Teamwork of clustered low-affinity κB sites and accessory factors regulates transcriptional strength of NF-κB RelA dimers.

Non-consensus binding sites of transcription factors (TFs) are often observed within the regulatory elements of genes; however, their effect on transcriptional strength is unclear. Within the promoters and enhancers of NF-κB-responsive genes, we identified clusters of non-consensus κB DNA sites, many exhibiting low affinity for NF-κB in vitro. Deletion of these sites demonstrated their collective critical role in transcription.

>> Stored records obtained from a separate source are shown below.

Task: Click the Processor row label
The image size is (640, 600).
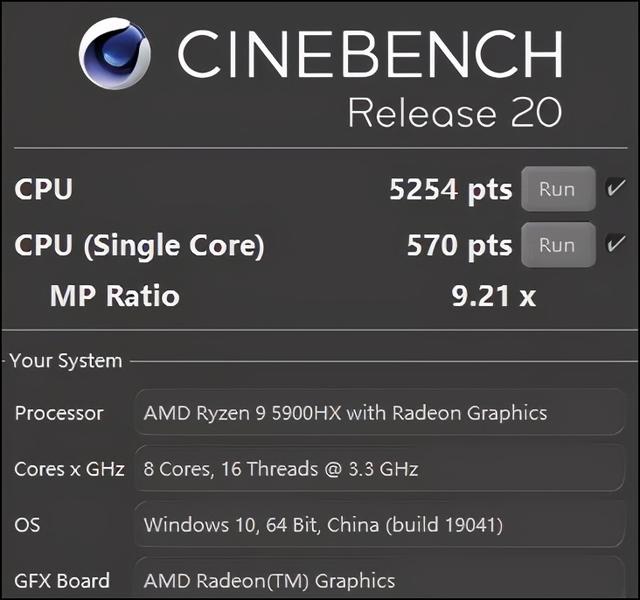Action: pyautogui.click(x=59, y=412)

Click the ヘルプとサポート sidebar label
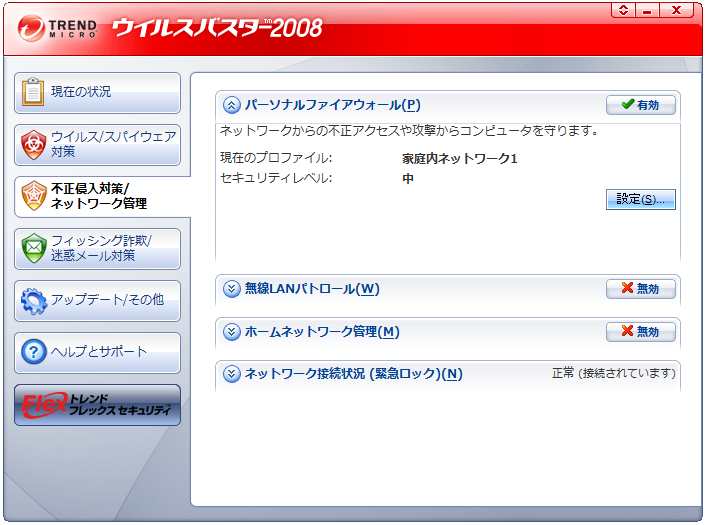tap(99, 352)
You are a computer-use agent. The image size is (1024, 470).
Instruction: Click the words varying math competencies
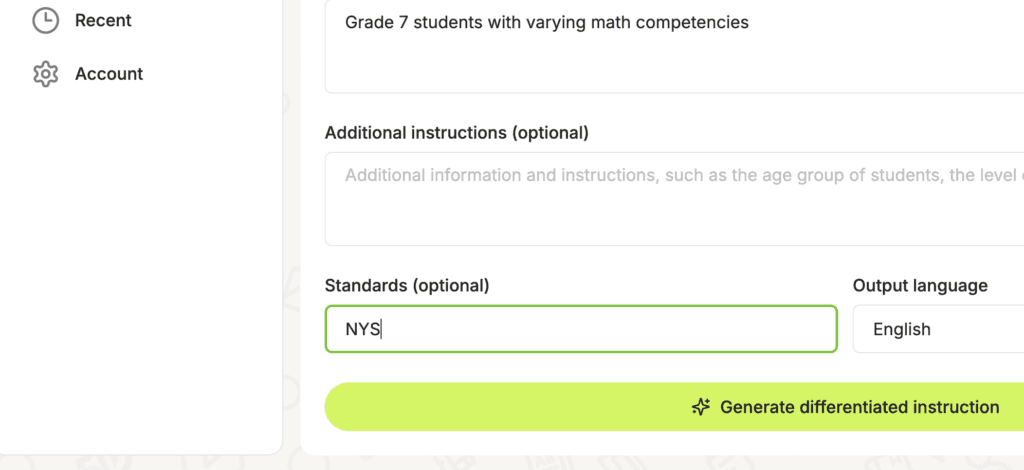click(x=658, y=24)
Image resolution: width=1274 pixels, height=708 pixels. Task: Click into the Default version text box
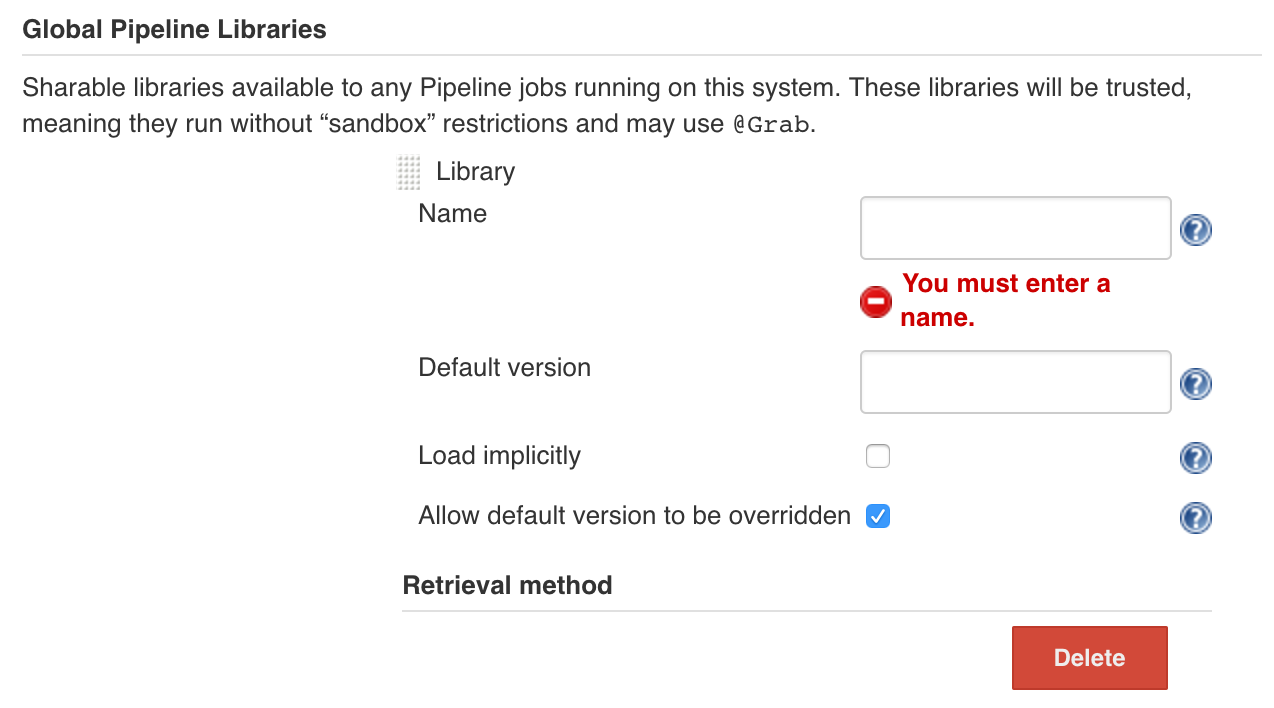tap(1014, 382)
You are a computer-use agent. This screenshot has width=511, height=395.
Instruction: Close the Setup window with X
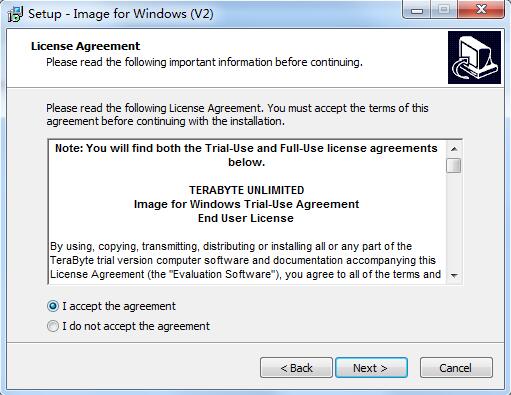point(481,10)
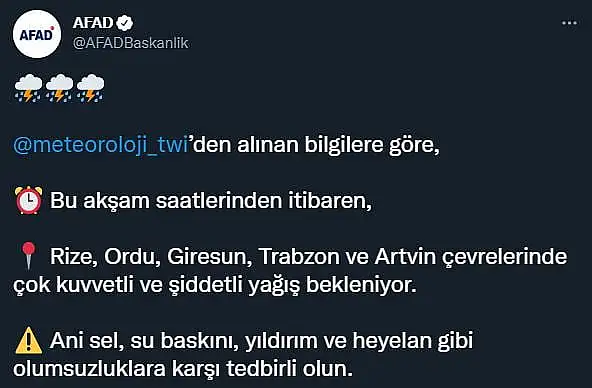Click the text 'çok kuvvetli ve şiddetli yağış bekleniyor'

[215, 285]
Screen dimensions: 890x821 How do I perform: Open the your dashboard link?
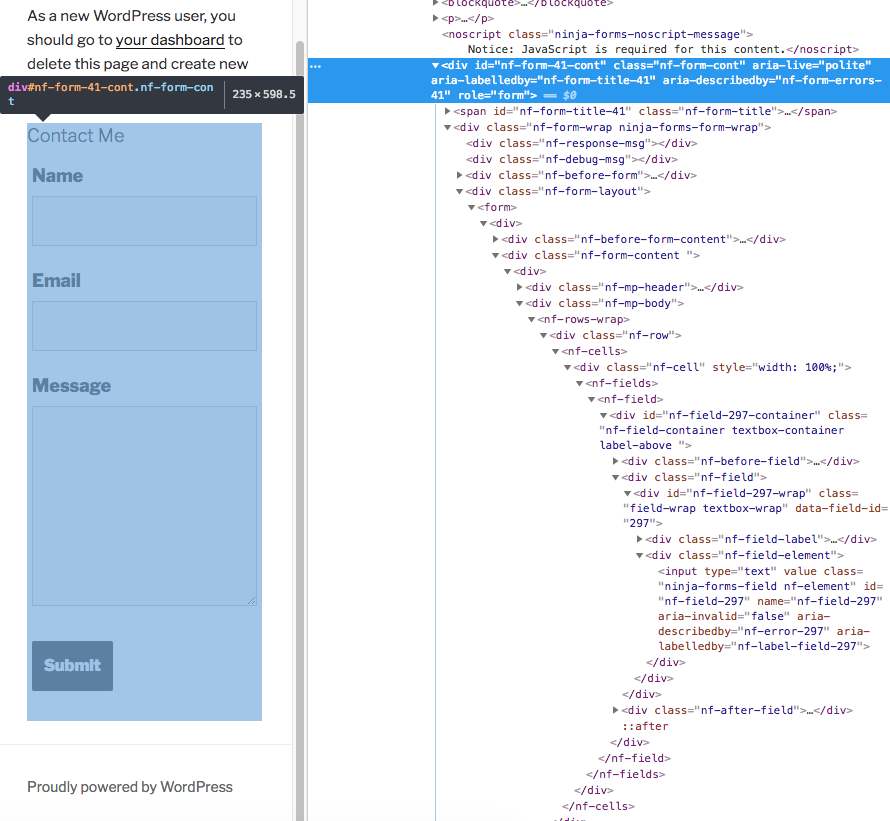pos(169,40)
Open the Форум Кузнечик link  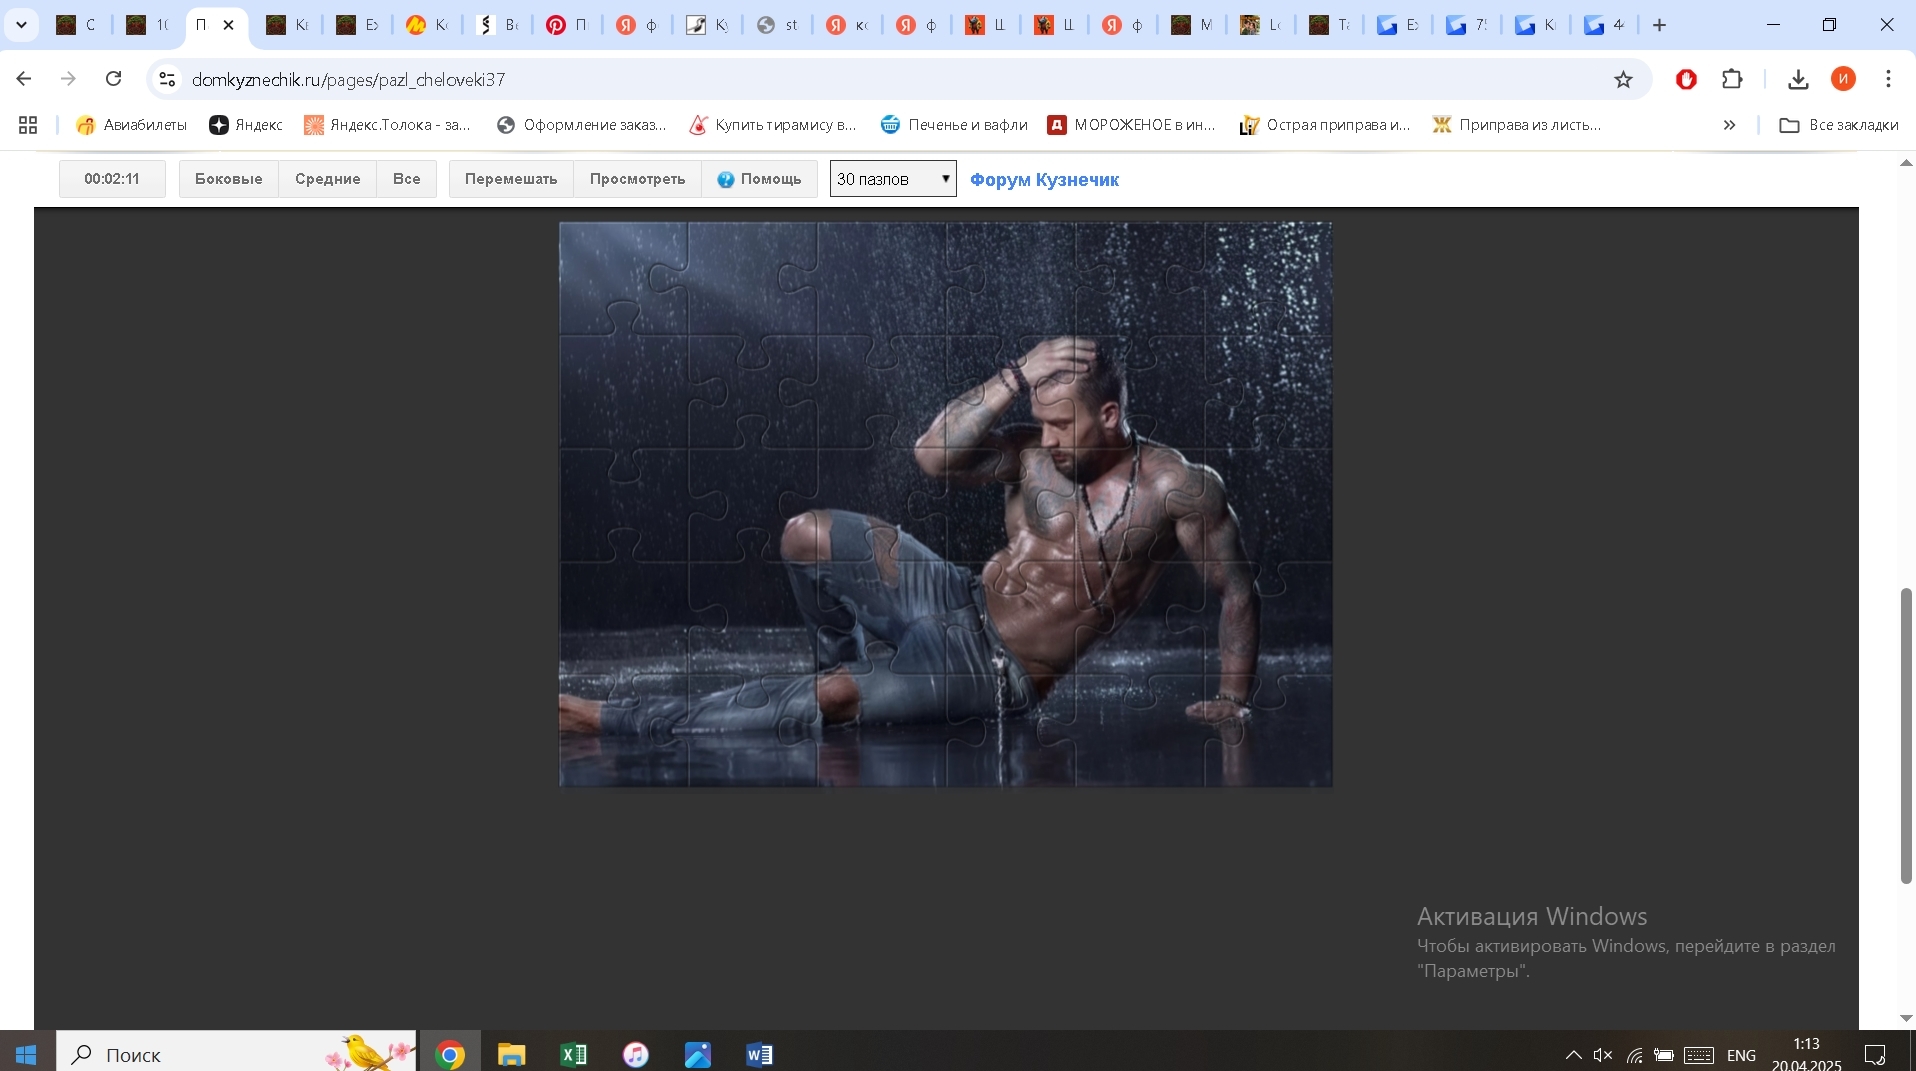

We explored how these "weak" κB sites exert their influence, especially given the typically low nuclear concentrations of NF-κB. Using proteomics approaches, we identified additional nuclear factors, including other DNA-binding TFs, that could interact with κB site-bound NF-κB RelA. ChIP-seq and RNA-seq analyses suggest that these accessory TFs, referred to as the TF-cofactors of NF-κB, facilitate dynamic recruitment of NF-κB to the clustered weak κB sites. Overall, the occupancy of NF-κB at promoters and enhancers appears to be defined by a collective contribution from all κB sites, both weak and strong, in association with specific cofactors. This congregation of multiple factors within dynamic transcriptional complexes is likely a common feature of transcriptional programs.